Ottawa has made its funding support for the Town of Inuvik’s Midnight Sun Complex Pool official as part of a funding announcement blitz May 6.
Infrastructure and Community Minister Catherine McKenna announced the funding in conjunction with NWT MLA Michael McLeod, GNWT Housing Minister Paulie Chinna and Ka’a’gee Tu First Nation Chief Lloyd Chicot. In total, seven projects are getting a funding boost.
“I am very pleased that with this announcement we are able to demonstrate the continued collaboration between the Federal Government, the Government of the Northwest Territories, our Indigenous Governments and NWT community governments as they work towards enhancing and building sustainable community infrastructure,” said Chinna. “These projects in Kakisa, Inuvik, Fort Simpson, Fort Smith and Hay River will contribute to thriving, resilient northern communities.”
Work on the pool rehabilitation includes repairing or replacing the liner, water supply inlets, the main drains, the pool walls and tiling and the mechanical systems, as well as work on improving deck safety.

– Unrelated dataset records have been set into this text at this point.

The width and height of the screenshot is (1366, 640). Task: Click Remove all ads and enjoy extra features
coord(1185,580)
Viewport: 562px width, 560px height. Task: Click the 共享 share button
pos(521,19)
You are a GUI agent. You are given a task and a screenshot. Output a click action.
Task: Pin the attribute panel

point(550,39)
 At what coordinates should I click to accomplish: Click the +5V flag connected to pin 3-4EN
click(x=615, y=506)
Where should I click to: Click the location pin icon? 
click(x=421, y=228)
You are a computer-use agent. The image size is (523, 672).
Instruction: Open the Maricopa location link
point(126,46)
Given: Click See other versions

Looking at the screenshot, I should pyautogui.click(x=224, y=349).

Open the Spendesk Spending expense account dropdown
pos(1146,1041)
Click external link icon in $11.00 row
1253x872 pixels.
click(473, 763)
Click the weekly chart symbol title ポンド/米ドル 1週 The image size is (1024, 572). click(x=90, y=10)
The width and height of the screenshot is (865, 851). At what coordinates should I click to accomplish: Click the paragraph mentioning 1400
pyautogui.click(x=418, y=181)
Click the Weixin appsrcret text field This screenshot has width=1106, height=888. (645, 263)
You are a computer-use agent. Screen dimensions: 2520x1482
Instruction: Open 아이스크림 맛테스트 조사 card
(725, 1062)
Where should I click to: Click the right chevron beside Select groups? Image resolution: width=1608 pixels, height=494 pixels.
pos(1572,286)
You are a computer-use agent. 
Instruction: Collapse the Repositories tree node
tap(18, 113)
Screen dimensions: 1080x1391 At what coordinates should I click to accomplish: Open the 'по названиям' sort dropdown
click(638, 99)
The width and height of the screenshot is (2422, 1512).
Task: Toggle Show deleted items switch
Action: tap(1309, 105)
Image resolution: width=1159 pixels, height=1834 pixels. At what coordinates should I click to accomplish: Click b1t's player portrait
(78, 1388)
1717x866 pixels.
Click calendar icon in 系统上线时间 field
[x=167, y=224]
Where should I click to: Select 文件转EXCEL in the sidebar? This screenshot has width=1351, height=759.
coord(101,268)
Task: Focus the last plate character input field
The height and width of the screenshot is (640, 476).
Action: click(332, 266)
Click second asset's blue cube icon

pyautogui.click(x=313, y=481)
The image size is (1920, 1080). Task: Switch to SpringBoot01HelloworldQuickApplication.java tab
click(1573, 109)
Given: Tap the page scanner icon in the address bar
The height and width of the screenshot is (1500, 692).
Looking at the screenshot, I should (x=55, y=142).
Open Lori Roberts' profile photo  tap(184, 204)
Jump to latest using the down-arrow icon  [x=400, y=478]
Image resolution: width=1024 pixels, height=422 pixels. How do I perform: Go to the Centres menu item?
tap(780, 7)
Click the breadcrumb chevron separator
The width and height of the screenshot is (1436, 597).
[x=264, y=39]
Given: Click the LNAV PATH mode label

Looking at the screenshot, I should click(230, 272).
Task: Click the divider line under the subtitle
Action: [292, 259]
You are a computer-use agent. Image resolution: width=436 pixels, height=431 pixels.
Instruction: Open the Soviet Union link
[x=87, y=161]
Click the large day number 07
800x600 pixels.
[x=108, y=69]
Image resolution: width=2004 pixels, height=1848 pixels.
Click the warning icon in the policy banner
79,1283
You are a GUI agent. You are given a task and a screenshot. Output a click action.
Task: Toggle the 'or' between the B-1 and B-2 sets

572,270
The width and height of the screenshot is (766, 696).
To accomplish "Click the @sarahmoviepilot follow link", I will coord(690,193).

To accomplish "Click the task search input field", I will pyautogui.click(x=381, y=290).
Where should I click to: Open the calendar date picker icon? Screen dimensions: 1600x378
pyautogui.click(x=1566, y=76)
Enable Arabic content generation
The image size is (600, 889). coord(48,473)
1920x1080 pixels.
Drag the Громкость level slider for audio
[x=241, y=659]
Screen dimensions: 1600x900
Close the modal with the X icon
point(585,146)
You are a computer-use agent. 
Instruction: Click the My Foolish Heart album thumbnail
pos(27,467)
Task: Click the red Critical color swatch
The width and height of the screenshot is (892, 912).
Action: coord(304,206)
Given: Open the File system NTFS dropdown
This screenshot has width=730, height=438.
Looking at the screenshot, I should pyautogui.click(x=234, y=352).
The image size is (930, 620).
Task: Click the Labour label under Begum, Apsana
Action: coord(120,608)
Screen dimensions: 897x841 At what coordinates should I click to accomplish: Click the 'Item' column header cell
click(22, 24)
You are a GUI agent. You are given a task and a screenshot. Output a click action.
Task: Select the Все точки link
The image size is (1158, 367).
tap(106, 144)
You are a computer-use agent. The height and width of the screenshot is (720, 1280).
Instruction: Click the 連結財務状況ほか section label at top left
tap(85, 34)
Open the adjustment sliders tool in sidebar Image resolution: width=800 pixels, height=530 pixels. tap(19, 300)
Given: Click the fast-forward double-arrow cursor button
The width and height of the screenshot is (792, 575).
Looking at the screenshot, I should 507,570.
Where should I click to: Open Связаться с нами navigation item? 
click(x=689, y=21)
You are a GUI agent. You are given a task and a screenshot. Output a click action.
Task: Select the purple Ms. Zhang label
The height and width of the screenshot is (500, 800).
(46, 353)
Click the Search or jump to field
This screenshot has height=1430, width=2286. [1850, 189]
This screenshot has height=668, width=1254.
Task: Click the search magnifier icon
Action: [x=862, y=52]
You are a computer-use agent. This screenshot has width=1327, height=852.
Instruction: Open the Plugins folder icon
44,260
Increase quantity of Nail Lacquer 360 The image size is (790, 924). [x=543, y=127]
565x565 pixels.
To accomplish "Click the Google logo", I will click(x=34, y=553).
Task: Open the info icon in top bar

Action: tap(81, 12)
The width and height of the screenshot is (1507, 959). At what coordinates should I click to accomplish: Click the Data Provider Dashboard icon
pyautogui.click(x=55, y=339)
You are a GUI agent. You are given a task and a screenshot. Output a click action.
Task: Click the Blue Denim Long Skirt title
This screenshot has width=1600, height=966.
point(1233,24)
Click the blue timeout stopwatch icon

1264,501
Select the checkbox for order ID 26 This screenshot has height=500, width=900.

Aside from the $562,500 for the pool, a second project in Inuvik is also getting funding. The Inuvialuit Communications Society is receiving $185,625 for upgrades to the Tusaayaksat building. The work will consist of increasing accessibility options for the building, constructing an outdoor programming space, improving connectivity to the building to support video conferencing and renovating the indoor programming space.
Also included in the funding announcement is $225,000 for the Town of Hay River’s water treatment plant project. Funding will go towards a feasibility study to determine how construction of a replacement water treatment system should be implemented. The Village of Fort Simpson is getting over $500,000 for two related projects — $288,750 for rehabilitation of its outdoor pool and $262,500 for the installation of a new community splash park, playground and gathering area.
A walking trail and basketball court in the Town of Fort Smith is getting $309,791 for resurfacing, which consists of replacing the asphalt for an area over 6000 square metres.
Lastly, the community of Kakisa in the Ka’a’gee Tu First Nation is receiving $225,000 for the construction of a cultural arbour centre. The centre will serve numerous communities needs, including meetings, feasts and ceremonies.
“Cultural and recreational centres are at the heart of our communities,” said McKenna. “Federal funding will support seven projects in communities across the Northwest Territories, including construction of a new arbour in the Ka’a’gee Tu First Nation community of Kakisa, a family-focused space to gather for cultural ceremonies and celebrations.
“Canada’s infrastructure plan invests in thousands of projects, creates jobs across the country, tackles climate change and builds more inclusive communities.”